Yes, that could be a solution.
But.
In general, we are are striving to use size_t for all objects that live in
memory, and that is a long term thing.
Careful review is needed, and that is what you just did.

If we look at this code again:
while (0 < n && isspace(*src)) {
  strbuf_addch(dest, *src);
  src++;
  n--;
}

When n is signed, it makes sense to use "0 < n".
However, if I think about it, it should work for unsigned as well,
wouldn't it ?
We can leave it as is, or replace it by

while (n && isspace(*src)) {
  strbuf_addch(dest, *src);
  src++;
  n--;
}




>
> On Fri, 22 Dec 2023 at 23:27, Torsten Bögershausen <tboegi@web.de> wrote:
> >
> > On Fri, Dec 22, 2023 at 05:01:09PM +0000, Chandra Pratap via GitGitGadget wrote:
> > > From: Chandra Pratap <chandrapratap3519@gmail.com>
> > >
> > > Replace int with size_t for clarity and remove the
> > > 'NEEDSWORK' tag associated with it.
> > >
> > > Signed-off-by: Chandra Pratap <chandrapratap3519@gmail.com>
> > > ---
> > >     sideband.c: replace int with size_t for clarity
> > >
> > > Published-As: https://github.com/gitgitgadget/git/releases/tag/pr-1625%2FChand-ra%2Fdusra-v1
> > > Fetch-It-Via: git fetch https://github.com/gitgitgadget/git pr-1625/Chand-ra/dusra-v1
> > > Pull-Request: https://github.com/gitgitgadget/git/pull/1625
> > >
> > >  sideband.c | 3 +--
> > >  1 file changed, 1 insertion(+), 2 deletions(-)
> > >
> > > diff --git a/sideband.c b/sideband.c
> > > index 6cbfd391c47..1599e408d1b 100644
> > > --- a/sideband.c
> > > +++ b/sideband.c
> > > @@ -69,9 +69,8 @@ void list_config_color_sideband_slots(struct string_list *list, const char *pref
> > >   * of the line.

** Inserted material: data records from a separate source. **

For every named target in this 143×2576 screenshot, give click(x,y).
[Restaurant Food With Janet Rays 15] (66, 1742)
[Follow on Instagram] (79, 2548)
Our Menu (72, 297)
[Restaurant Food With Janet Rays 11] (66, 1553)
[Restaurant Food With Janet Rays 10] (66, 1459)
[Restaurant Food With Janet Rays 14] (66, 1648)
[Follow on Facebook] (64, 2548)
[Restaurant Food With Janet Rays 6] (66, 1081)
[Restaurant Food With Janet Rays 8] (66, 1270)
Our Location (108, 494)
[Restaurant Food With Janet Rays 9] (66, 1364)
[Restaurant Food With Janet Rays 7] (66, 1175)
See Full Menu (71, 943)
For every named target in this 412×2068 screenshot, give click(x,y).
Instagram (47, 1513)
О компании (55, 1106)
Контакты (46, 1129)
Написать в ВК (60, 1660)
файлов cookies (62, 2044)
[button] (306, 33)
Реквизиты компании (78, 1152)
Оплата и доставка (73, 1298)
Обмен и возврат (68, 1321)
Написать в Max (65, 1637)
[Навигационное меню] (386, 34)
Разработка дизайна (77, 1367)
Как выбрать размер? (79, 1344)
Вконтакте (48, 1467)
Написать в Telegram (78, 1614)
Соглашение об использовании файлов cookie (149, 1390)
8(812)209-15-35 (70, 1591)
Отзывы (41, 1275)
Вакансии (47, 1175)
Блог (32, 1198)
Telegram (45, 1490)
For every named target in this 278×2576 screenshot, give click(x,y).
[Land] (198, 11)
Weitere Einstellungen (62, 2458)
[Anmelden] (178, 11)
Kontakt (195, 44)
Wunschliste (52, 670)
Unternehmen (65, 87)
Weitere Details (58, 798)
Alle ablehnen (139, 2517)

This should be called for a single line only, which is
> > >   * passed as the first N characters of the SRC array.
> > >   *
> > > - * NEEDSWORK: use "size_t n" instead for clarity.
> > >   */
> > > -static void maybe_colorize_sideband(struct strbuf *dest, const char *src, int n)
> > > +static void maybe_colorize_sideband(struct strbuf *dest, const char *src, size_t n)
> > >  {
> > >       int i;
> > >
> >
> > Thanks for working on this.
> > There is, however, more potential for improvements.
> > First of all: the "int i" from above.
> > Further down, we read
> >         for (i = 0; i < ARRAY_SIZE(keywords); i++) {
> >
> > However, a size of an array can never be negative, so that
> > an unsigned data type is a better choice than a signed.
> > And, arrays can have more elements than an int can address,
> > at least in theory.
> > For a reader it makes more sense, to replace
> > int i;
> > with
> > size_t i;
> >
> >
> > And further down, there is another place for improvments:
> >
> >                 int len = strlen(p->keyword);
> >                 if (n < len)
> >                         continue;
> >
> > Even here, a strlen is never negative. And a size_t is the choice for len,
> > since all "modern" implementations declare strlen() to return size_t
> >
> > Do you think that you can have a look at these changes ?
> >
> > I will be happy to do a review, and possibly other people as well.
>
Junio C Hamano Dec. 22, 2023, 7:01 p.m. UTC | #4
Torsten Bögershausen <tboegi@web.de> writes:

Just this part.

> Further down, we read
> 	for (i = 0; i < ARRAY_SIZE(keywords); i++) {
>
> However, a size of an array can never be negative, so that
> an unsigned data type is a better choice than a signed.
> And, arrays can have more elements than an int can address,
> at least in theory.
> For a reader it makes more sense, to replace
> int i;
> with
> size_t i;

It is a very good discipline to use size_t to index into an array
whose size is externally controled (e.g., we slurp what the end user
or the server on the other end of the connection gave us into a
piece of memory we allocate) to avoid integer overflows as "int" is
often narrower than "size_t".  But this particular one is a Meh; the
keywords[] is a small hardcoded array whose size and contents are
totally under our control.
Junio C Hamano Dec. 26, 2023, 5:14 p.m. UTC | #5
"Chandra Pratap via GitGitGadget" <gitgitgadget@gmail.com> writes:

> -static void maybe_colorize_sideband(struct strbuf *dest, const char *src, int n)
> +static void maybe_colorize_sideband(struct strbuf *dest, const char *src, size_t n)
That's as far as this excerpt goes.